Stored data entries
# # # # # # #

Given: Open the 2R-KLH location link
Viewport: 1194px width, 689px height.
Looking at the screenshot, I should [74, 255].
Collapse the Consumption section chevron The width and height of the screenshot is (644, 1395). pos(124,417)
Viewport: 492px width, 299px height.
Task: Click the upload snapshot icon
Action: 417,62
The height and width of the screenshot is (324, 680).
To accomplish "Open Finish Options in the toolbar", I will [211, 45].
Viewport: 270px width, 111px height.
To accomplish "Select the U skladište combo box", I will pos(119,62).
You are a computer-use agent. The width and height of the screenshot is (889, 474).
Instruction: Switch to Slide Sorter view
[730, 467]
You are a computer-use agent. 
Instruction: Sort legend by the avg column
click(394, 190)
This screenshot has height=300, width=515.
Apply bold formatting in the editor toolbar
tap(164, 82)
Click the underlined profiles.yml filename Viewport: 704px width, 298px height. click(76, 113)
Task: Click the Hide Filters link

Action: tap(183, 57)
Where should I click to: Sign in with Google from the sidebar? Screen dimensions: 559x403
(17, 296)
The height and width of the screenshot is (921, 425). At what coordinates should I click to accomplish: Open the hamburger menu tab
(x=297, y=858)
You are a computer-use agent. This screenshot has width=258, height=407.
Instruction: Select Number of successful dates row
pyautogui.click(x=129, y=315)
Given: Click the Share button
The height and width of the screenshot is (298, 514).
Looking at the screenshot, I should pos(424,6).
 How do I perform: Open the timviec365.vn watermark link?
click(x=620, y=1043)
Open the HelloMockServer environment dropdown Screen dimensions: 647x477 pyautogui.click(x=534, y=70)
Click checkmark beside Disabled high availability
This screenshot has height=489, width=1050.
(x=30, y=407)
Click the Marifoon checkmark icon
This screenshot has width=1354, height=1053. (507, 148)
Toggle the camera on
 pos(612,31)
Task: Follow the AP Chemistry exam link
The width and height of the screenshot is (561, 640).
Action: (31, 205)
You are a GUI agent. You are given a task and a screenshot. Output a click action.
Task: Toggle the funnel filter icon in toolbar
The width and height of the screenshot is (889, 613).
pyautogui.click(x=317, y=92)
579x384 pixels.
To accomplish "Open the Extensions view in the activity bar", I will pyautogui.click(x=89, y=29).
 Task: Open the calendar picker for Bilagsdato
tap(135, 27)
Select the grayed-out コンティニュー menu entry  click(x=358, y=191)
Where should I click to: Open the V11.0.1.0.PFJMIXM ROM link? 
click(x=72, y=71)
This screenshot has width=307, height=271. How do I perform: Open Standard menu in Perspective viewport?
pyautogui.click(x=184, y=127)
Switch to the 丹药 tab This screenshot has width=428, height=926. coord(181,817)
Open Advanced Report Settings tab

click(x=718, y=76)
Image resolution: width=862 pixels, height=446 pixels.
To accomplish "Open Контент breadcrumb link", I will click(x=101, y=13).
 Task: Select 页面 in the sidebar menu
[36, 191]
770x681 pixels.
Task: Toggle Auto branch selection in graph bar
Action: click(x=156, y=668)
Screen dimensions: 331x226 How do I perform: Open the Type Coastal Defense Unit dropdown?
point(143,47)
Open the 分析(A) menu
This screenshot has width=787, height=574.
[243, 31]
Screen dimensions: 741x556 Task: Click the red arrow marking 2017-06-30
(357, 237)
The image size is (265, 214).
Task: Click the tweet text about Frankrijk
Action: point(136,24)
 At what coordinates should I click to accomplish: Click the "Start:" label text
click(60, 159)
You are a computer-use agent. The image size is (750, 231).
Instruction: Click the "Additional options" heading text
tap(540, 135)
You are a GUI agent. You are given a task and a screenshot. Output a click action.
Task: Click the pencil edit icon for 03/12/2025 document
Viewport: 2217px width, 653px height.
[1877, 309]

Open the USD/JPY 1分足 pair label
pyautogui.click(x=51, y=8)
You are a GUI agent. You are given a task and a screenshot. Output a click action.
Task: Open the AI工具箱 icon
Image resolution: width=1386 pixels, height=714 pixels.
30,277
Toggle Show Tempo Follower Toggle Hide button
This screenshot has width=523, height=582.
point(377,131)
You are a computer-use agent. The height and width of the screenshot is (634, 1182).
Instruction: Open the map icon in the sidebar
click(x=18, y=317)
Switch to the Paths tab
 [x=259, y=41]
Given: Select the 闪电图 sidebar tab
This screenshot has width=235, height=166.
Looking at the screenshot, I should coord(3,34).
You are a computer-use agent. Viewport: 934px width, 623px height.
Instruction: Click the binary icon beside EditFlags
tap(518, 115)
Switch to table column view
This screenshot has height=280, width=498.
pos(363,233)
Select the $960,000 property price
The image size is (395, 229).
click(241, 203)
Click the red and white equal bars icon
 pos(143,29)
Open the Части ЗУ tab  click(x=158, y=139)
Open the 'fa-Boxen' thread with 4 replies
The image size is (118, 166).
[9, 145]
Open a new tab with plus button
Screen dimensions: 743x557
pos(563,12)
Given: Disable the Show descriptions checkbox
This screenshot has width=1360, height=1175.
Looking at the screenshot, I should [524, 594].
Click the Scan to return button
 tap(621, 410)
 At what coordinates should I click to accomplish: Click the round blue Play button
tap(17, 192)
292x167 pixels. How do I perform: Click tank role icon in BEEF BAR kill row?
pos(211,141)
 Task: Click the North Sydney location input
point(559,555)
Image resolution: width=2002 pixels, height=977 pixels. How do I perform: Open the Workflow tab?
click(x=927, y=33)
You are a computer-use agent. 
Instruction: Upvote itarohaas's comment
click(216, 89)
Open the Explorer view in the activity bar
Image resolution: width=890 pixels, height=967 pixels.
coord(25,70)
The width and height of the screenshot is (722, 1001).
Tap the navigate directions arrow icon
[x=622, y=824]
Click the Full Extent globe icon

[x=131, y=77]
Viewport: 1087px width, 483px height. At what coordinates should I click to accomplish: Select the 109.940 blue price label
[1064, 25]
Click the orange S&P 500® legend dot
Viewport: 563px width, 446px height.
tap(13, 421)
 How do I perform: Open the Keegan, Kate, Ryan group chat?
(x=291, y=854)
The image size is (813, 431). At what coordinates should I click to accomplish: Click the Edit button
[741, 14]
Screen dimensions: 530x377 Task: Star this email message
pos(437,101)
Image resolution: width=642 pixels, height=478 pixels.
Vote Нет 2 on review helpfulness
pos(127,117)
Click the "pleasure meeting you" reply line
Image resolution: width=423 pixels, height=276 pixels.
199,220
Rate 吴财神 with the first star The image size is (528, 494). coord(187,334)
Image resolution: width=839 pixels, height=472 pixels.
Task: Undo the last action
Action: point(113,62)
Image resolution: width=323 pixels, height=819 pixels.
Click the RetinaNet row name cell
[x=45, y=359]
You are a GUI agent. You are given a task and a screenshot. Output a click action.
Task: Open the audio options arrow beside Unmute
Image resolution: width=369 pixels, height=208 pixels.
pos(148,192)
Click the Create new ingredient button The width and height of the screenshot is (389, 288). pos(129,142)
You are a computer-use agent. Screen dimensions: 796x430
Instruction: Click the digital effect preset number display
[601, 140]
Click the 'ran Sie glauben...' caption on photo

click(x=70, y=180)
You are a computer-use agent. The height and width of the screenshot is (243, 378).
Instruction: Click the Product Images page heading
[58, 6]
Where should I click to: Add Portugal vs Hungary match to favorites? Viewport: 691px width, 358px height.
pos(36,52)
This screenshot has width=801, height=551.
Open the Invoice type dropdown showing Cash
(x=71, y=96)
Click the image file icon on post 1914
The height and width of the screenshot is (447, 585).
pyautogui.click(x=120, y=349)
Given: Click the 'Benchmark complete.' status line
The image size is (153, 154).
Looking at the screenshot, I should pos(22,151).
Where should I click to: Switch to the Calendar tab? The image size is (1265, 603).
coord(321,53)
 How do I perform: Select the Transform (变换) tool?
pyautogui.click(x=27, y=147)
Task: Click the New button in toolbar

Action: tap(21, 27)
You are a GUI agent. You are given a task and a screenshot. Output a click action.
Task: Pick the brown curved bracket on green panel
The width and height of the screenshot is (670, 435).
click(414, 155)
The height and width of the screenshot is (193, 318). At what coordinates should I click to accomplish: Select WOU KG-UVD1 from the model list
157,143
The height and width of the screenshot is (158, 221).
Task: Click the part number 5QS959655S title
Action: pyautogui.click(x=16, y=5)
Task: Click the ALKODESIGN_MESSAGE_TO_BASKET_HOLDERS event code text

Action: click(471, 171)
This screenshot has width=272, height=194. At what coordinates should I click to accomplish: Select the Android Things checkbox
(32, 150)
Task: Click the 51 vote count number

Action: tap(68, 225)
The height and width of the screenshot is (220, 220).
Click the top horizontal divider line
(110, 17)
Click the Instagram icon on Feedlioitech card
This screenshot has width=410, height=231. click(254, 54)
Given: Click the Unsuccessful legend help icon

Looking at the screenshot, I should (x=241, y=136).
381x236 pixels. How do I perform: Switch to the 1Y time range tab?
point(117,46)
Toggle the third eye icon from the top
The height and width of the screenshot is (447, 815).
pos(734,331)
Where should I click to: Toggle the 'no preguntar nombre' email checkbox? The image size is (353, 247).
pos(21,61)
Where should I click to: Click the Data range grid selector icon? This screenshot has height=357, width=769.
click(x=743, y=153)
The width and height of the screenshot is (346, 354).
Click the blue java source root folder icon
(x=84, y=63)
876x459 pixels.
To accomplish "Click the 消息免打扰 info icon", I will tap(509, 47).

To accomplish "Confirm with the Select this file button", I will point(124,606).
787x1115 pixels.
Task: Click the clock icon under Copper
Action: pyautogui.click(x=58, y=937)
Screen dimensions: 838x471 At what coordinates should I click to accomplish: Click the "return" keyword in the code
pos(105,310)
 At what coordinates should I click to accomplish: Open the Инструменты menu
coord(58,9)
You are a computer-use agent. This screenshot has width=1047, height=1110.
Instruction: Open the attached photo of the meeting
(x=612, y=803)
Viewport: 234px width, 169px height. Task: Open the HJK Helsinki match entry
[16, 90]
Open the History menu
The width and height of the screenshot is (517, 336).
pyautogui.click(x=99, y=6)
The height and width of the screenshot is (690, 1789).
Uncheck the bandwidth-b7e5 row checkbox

# # # # # # #

Your goal
For the entries above, please state how many lines contain the string "computer"; give the number and nothing else.

Exercise answer
10